Despite significant improvements to government website encryption, some metadata is still transmitted insecurely, revealing the domain names of sites visited by users, Wyden, D-Ore., wrote to DHS Undersecretary Chris Krebs.
“Hackers can intercept or hijack the unprotected metadata, tricking users into visiting a malicious site or spying on their activities,” the Oct. 24 letter states.
When possible, DHS should require federal agencies to encrypt the online queries employees make to domain name system (DNS) servers, Wyden suggested. He also asked DHS to work with General Services Administration to make using an encrypted protocol extension a condition of selling web content delivery services to the government. The government can usher in broad industry adoption of that encrypted extension, known as ESNI, according to Wyden.
When cybersecurity vendor Cloudflare rolled out ESNI last month, the Electronic Frontier Foundation, a digital privacy advocacy, said the tool “will give a huge boost to the goal of reducing what other people know about what you do online.”
As an example of DHS’s ability to prod agencies toward strong cybersecurity policies, Wyden cited a directive the department issued last year for agencies to encrypt website data. “Requiring agencies to protect metadata with encrypted DNS and ESNI is the next logical step,” he wrote.

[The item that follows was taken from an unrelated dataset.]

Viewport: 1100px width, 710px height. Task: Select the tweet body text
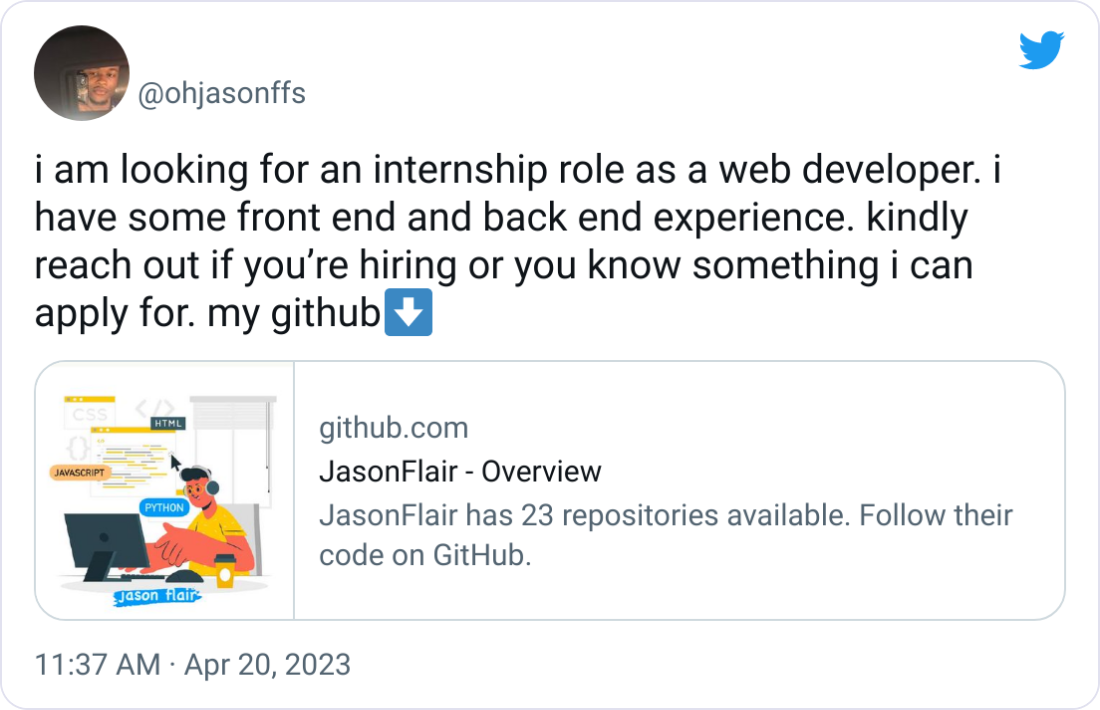[500, 240]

The letter also highlights the possibility of agencies addressing encryption issues in-house or contracting a solution out. “Federal agencies should protect DNS data either by operating their own encrypted DNS servers, or using private encrypted DNS services, provided that they meet rigorous cybersecurity and privacy standards,” Wyden wrote.
Wyden asked for an “affirmative response” from Krebs within 60 days.
Gizmodo was first to report on the letter.